- [WRITTEN TASK 1]:
Summarize the film description below in two sentences.

- Directed by: Alberto Bonucci Sergio Sollima Nino Manfredi Luciano Lucignani
- Screenplay by: Fabio Carpi Sandro Continenza Renato Mainardi Nino Manfredi Giuseppe Orlandini Guglielmo Santangelo Ettore Scola
- Starring: Nino Manfredi Vittorio Gassman Enrico Maria Salerno
- Cinematography: Erico Menczer
- Edited by: Eraldo Da Roma
- Music by: Piero Umiliani
- Release date: 24 December 1962;
- Country: Italy
- Language: Italian

= Of Wayward Love =

1962 film

Of Wayward Love (L'amore difficile), also known as Sex Can Be Difficult, is a 1962 Italian comedy anthology film directed by Alberto Bonucci, Sergio Sollima, Nino Manfredi and Luciano Lucignani. The film represents the directorial debut of the four authors, who were however all experienced in other areas of the film industry (Manfredi and Bonucci as actors, Lucignani and Sollima as writers). The four episodes are based on short stories by well-known Italian novelists (Mario Soldati, Alberto Moravia, Italo Calvino and Ercole Patti) and share the themes of love and betrayal.

- [MATERIALS PROVIDED]:
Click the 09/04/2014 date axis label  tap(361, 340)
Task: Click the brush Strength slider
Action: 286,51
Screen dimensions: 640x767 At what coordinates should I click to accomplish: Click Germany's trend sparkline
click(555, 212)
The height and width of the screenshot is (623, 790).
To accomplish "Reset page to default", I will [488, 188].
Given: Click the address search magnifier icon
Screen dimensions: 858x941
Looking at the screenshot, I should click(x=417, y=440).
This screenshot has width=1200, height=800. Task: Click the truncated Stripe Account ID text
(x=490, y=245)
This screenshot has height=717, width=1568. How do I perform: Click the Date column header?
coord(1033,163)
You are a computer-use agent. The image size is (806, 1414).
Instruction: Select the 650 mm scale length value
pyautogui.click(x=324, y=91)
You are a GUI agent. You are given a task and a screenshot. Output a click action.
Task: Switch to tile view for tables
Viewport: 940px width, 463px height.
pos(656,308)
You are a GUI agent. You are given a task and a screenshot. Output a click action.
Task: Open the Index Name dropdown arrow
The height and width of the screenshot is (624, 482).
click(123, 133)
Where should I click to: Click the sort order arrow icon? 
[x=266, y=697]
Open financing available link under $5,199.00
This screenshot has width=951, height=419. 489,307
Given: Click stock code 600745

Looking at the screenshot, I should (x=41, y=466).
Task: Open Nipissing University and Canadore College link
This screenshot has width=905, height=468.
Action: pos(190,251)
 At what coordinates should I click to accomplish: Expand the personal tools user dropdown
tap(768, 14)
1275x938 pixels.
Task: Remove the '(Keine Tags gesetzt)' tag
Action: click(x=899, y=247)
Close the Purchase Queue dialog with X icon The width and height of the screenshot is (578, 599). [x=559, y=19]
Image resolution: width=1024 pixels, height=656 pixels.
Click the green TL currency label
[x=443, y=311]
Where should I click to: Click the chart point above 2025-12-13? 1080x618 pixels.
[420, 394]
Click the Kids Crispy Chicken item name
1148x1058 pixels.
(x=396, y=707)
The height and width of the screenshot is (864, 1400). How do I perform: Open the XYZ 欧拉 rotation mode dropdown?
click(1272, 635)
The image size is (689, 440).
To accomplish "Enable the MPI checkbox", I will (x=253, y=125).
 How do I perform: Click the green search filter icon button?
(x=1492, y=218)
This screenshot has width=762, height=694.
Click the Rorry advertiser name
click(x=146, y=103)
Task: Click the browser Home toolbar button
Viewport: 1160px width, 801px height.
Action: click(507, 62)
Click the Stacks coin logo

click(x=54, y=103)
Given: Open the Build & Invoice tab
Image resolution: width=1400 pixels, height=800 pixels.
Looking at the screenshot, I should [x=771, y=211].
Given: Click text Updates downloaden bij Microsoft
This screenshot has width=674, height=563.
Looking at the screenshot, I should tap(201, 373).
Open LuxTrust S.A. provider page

- [WRITTEN TASK 2]:
Give the lines of the listing as a JSON list of strings, one string per line and blank lines left out, from the first line of the listing up to and including the line with "(x=490, y=245)".

- [CORRECT RESPONSE 1]:
Of Wayward Love (L'amore difficile), also known as Sex Can Be Difficult, is a 1962 Italian comedy anthology film directed by Alberto Bonucci, Sergio Sollima, Nino Manfredi and Luciano Lucignani, and it was the directorial debut of all four. Its four episodes are based on short stories by Mario Soldati, Alberto Moravia, Italo Calvino and Ercole Patti and share the themes of love and betrayal.

- [CORRECT RESPONSE 2]:
[
  "Click the 09/04/2014 date axis label  tap(361, 340)",
  "Task: Click the brush Strength slider",
  "Action: 286,51",
  "Screen dimensions: 640x767 At what coordinates should I click to accomplish: Click Germany's trend sparkline",
  "click(555, 212)",
  "The height and width of the screenshot is (623, 790).",
  "To accomplish \"Reset page to default\", I will [488, 188].",
  "Given: Click the address search magnifier icon",
  "Screen dimensions: 858x941",
  "Looking at the screenshot, I should click(x=417, y=440).",
  "This screenshot has width=1200, height=800. Task: Click the truncated Stripe Account ID text",
  "(x=490, y=245)"
]